La scoperta è stata realizzata dall'esploratore americano Victor Vescovo durante una immersione con un sottomarino nei fondali della Fossa delle Marianne nell'Oceano Pacifico.
Un’amara scoperta o semplicemente una conferma della presenza della plastica in qualsiasi angolo della superficie terrestre. Dopo le montagne dell’Himalaya, i fiumi del pianeta, i mari, è stato dimostrato che la plastica alberga ormai anche nel pavimento degli oceani. Del resto in passato le stesse Nazioni Unite avevano stimato che la quantità di plastiche scaricate negli oceani del mondo ammontino a circa 100 milioni di tonnellate diventando in alcuni casi cibo (indigesto) per cetacei e mammiferi che vivono nelle profondità dei mari.
A documentare questo ennesimo scempio nei confronti della natura, è stato un esploratore Texano, Victor Vescovo, che a bordo di un piccolo sottomarino progettato per resistere a forti pressioni – il DSV Limiting Factor – , è sceso a quasi 11.000 metri nelle acque della Fossa delle Marianne nell’Oceano Pacifico vicino a Guam ad est delle isole Filippine. «E’ stata una grande delusione osservare come l’inquinamento umano sia arrivato fino a questo punto. Il paesaggio lì sotto sembra quello lunare, eppure ci sono moltissime forme di vita.

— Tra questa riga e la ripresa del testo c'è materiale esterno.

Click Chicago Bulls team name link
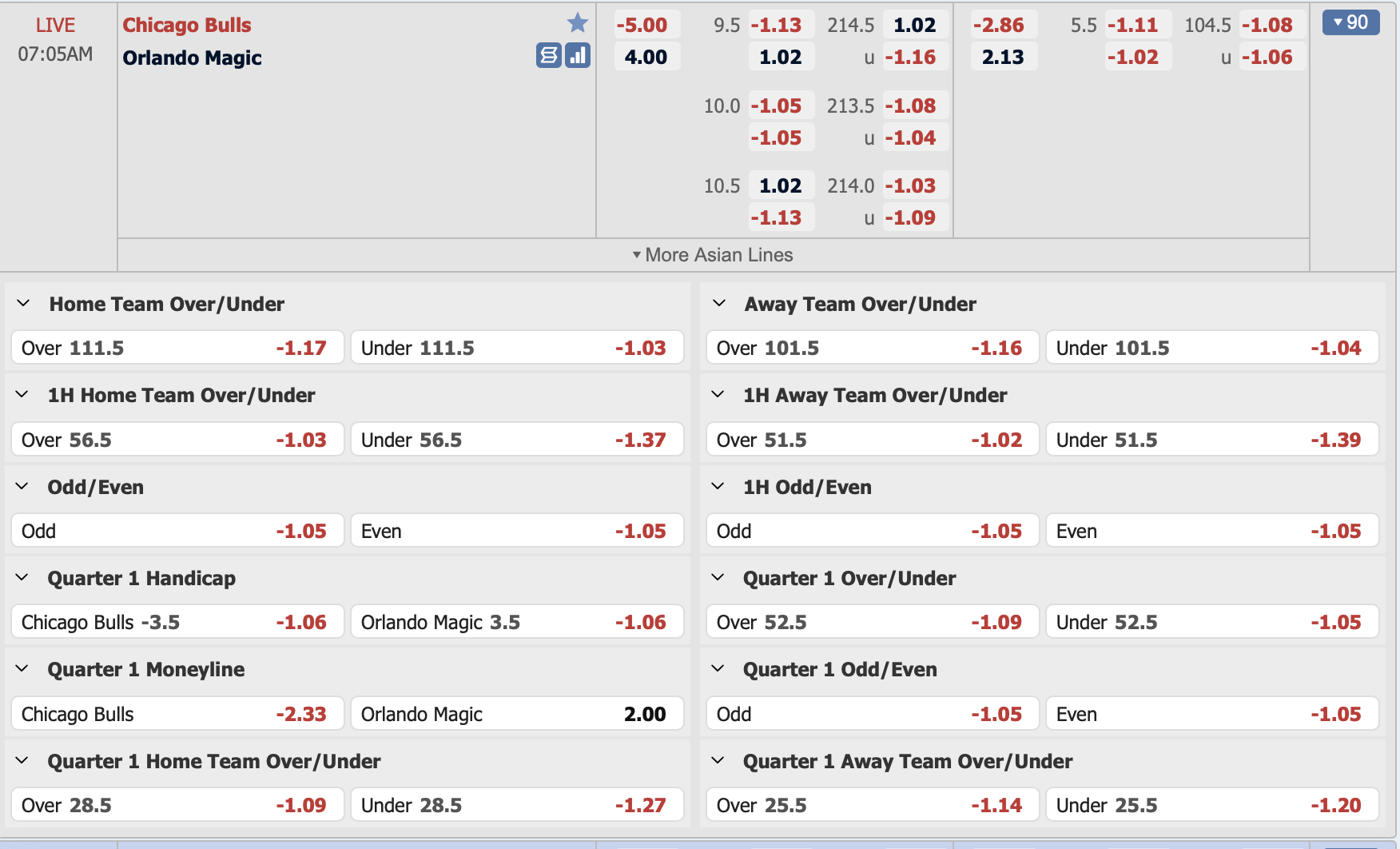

Continuando a scandagliare il fondale marino ho scoperto quelli che a prima vista sembravano 1 o 2 pezzi di materiale prodotto dall’uomo», ha dichiarato all’Agenzia Reuters il 56enne ufficiale della marina in pensione e fondatore di Insight Equity Holdings, un fondo di private equity americano.
Vescovo, che con questa immersione nel cosiddetto Challenger Deep ha raggiunto i 10.928 metri ritoccando il record di immersione in profondità realizzato nel 1960 dalla marina americana, ha notato dei residui di plastica – un sacchetto e una carta di caramella – che giacevano sul fondo del mare proprio mentre osservava specie marine quasi mai viste prima d’ora come calamari con zampe larghe e antenne o maiali di mare traslucidi simili a cetrioli marini.